Birdy and OB are just about exactly four years apart. Is it the perfect age gap? I don't know, but it really works for us. I had worried that the difference in age would be too much, that they would never play together and miss out on shared experiences. So far I am glad to have been proved wrong. Now that Birdy is fully ambulatory and into everything, they play together a surprising amount. As she still has a nap every afternoon, I can get some quality OB time in there too.

But more than that, Birdy's adventurous character has been a real boost to OB's more timid nature. She will have a go at anything, and OB finds it easier to pluck up the courage to attempt new things if he's 'helping' her or just 'going with' her. Last time we went to CentreParcs, OB was ready to throw himself down the water slides as long as he was 'just helping' Birdy. In previous years it's taken hours of patient work to get him to even try them.

Birdy has brought out a truly caring and compassionate side to OB's character too. He knows all the food she is allergic to, and looks on cafe menus for things she is safe to eat. He looks out for her, calling me if she is hurt. He is so willing to get on her level to play silly games that have them both roaring with laughter. I couldn't ask for more.

As for Birdy, well, she looks up to her older brother, seeks him out when she doesn't know where he is, and cries for him when he is not there. She copies everything he does (sometimes I wish she didn't!) and tries so hard to play his games. Today they were building marble runs together. She was thrilled with the run that OB made for her, and he was relatively calm when she later trashed it!

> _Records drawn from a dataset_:
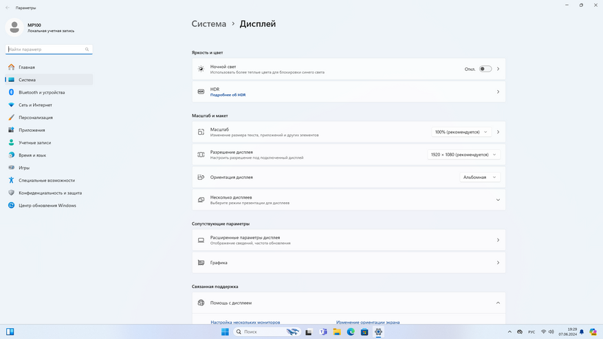
Task: Click the Privacy and security shield icon
Action: (x=11, y=193)
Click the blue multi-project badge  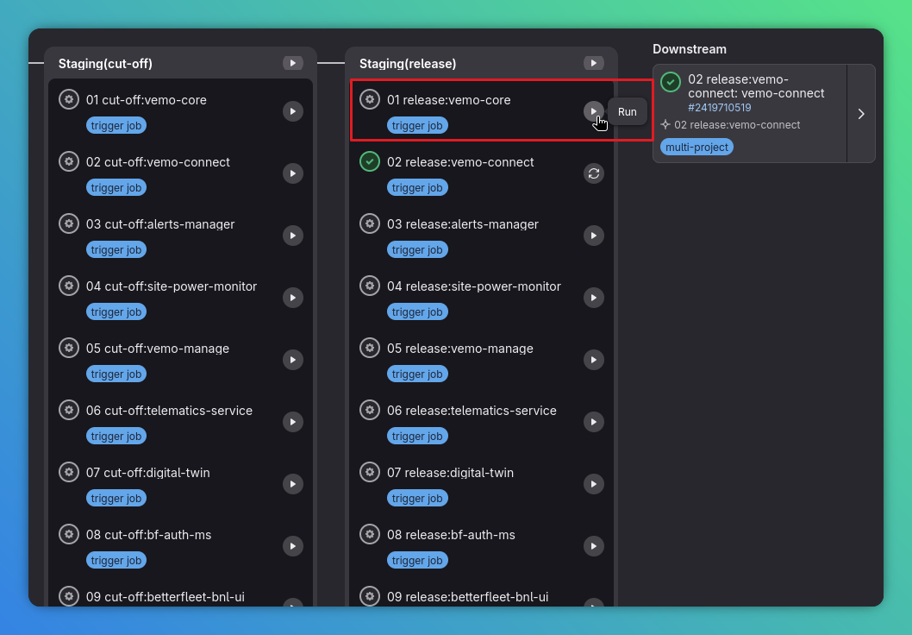696,147
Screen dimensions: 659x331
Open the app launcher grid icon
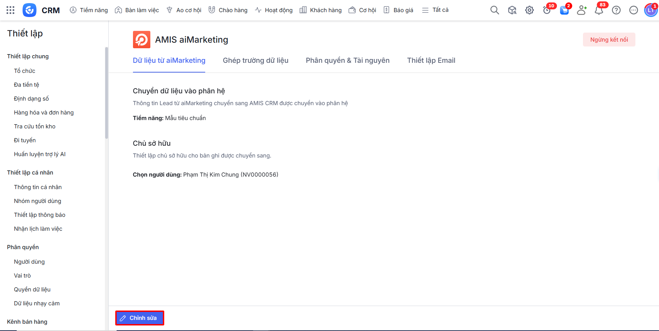[x=10, y=10]
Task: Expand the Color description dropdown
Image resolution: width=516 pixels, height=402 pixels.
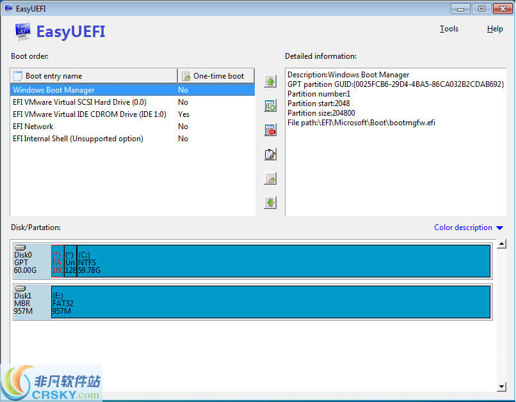Action: (468, 228)
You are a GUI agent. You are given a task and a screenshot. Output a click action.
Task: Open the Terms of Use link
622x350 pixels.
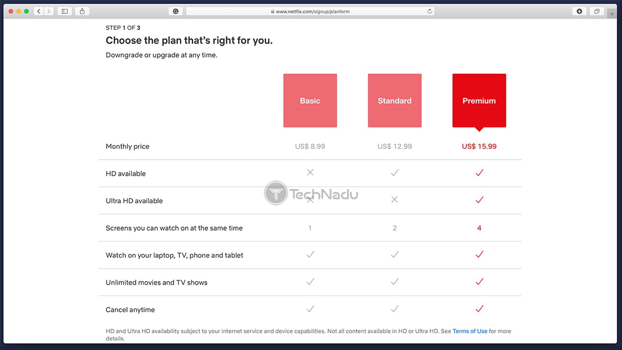(x=470, y=331)
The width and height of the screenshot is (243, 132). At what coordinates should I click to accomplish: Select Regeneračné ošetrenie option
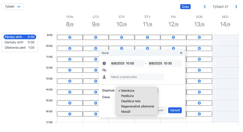tap(138, 106)
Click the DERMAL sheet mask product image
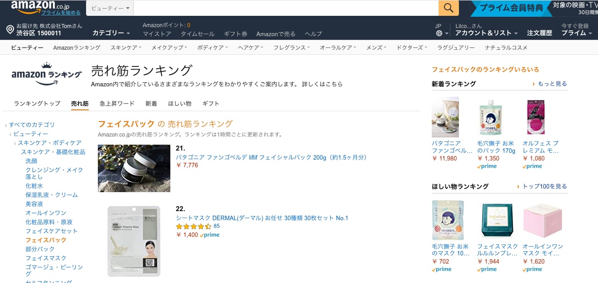Screen dimensions: 598x283 (134, 241)
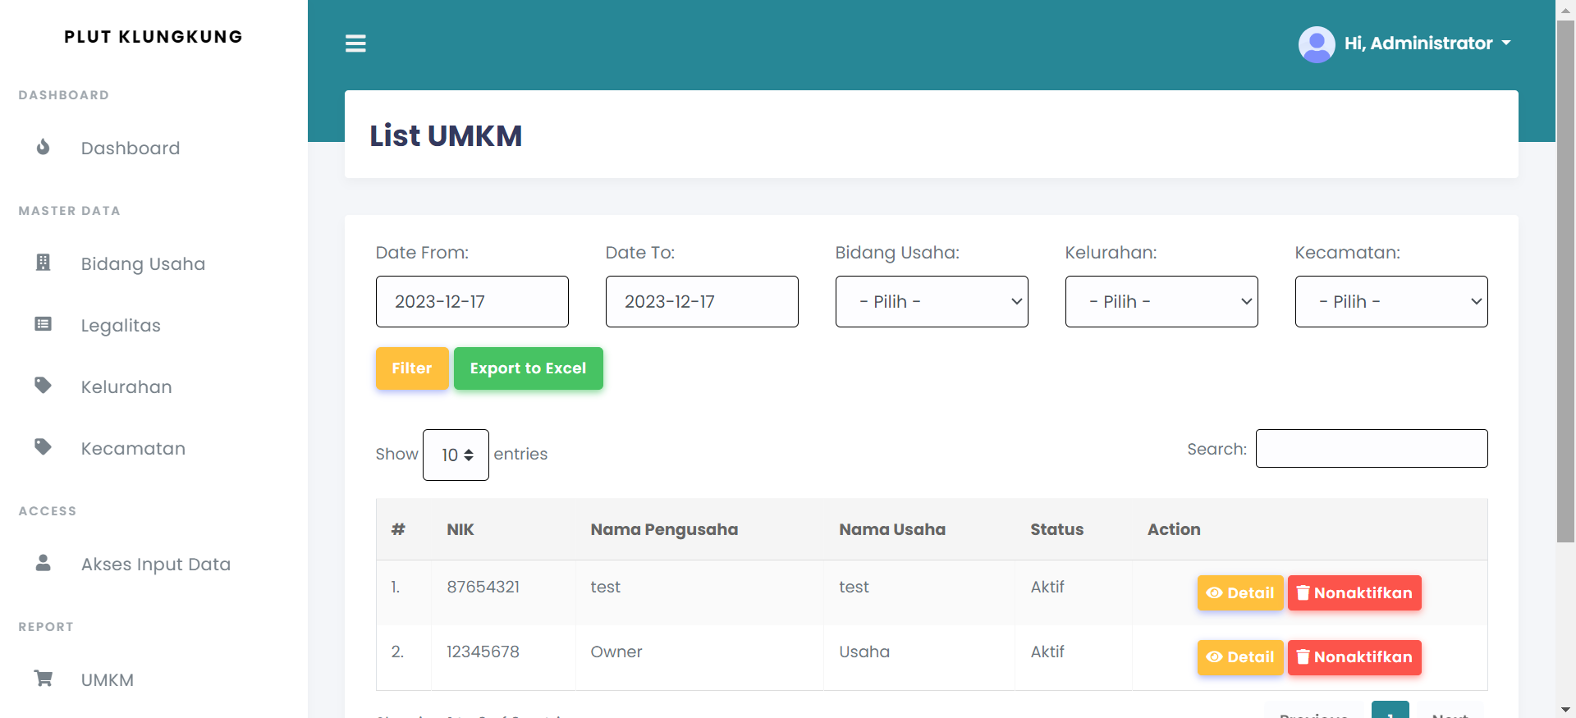Click the Administrator avatar icon
This screenshot has height=718, width=1576.
pyautogui.click(x=1316, y=44)
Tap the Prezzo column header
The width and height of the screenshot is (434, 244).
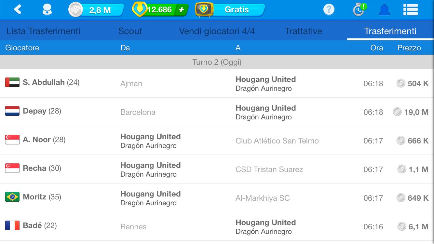click(409, 48)
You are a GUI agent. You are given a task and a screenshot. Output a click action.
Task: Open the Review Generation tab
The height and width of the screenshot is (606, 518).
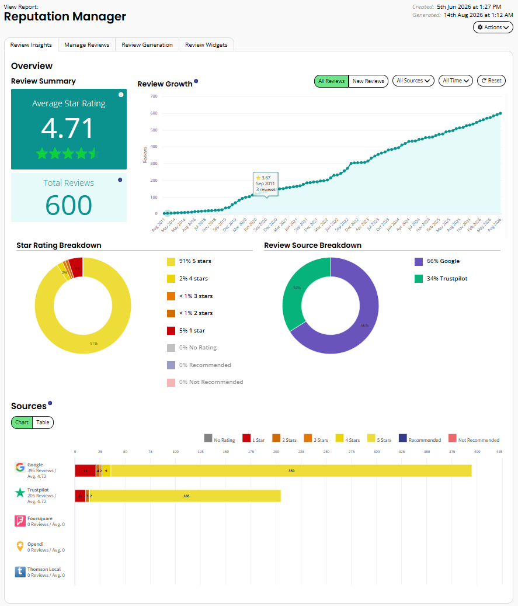click(x=147, y=45)
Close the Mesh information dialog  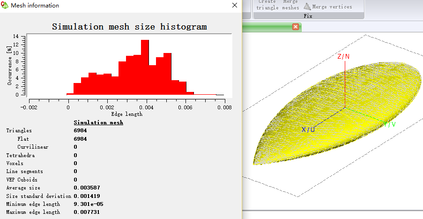[x=234, y=5]
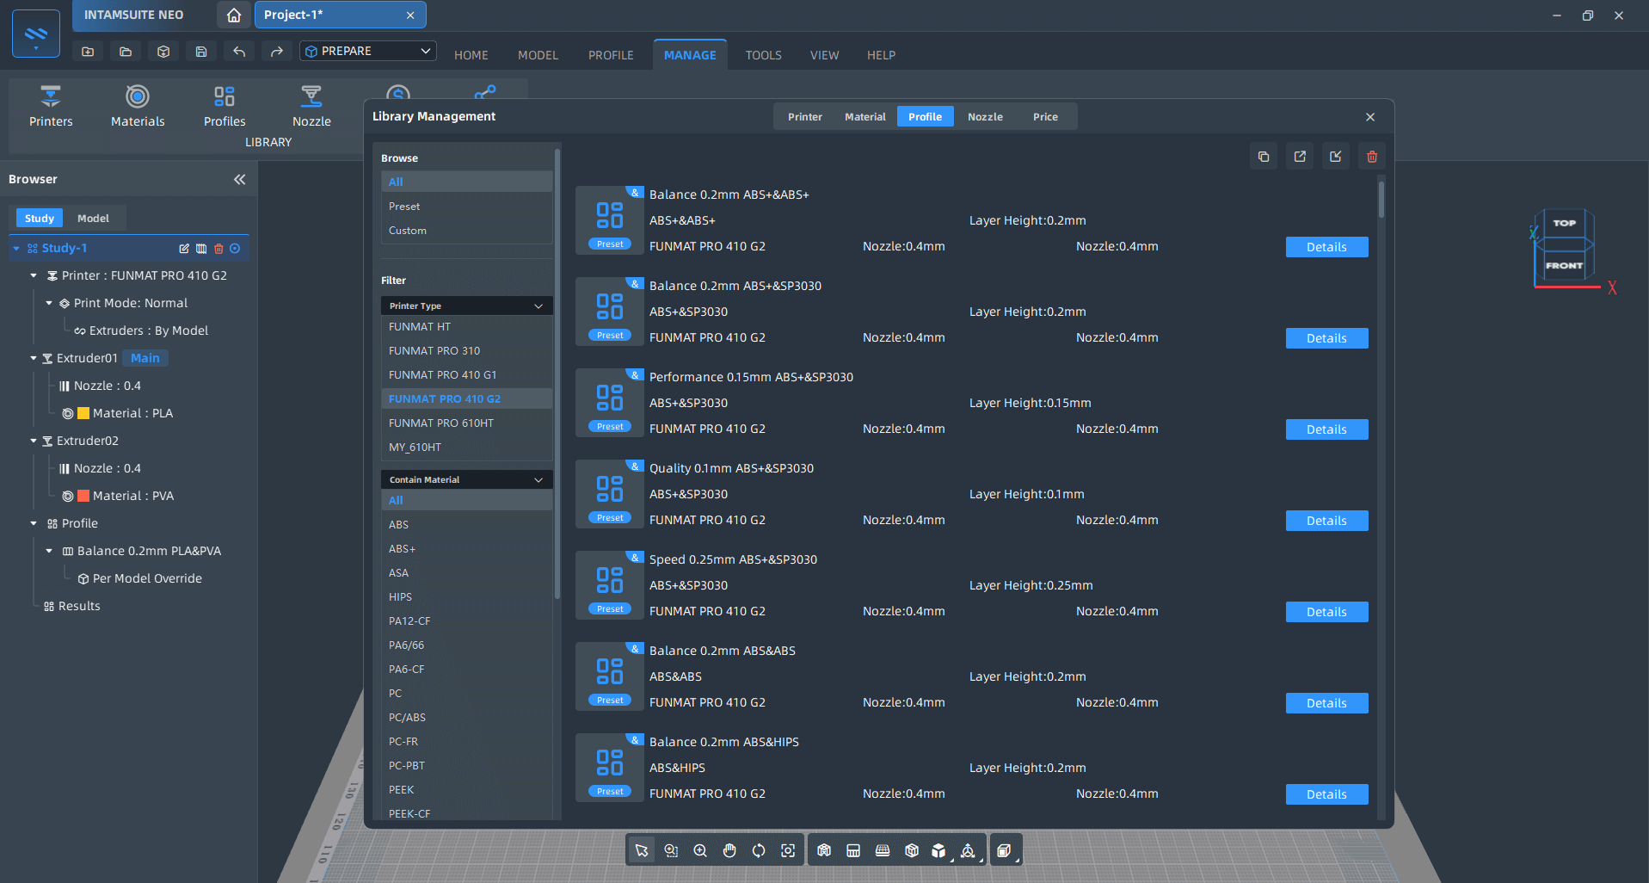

> _Directions for this task_: In the post about Birdy and OB, what five things does Birdy do toward her older brother according to the first two sentences of the paragraph beginning "As for Birdy"? The rows have nothing to do with the post about Birdy and OB.

> _Problem solution_:
- She looks up to him.
- She seeks him out when she doesn't know where he is.
- She cries for him when he is not there.
- She copies everything he does.
- She tries very hard to play his games.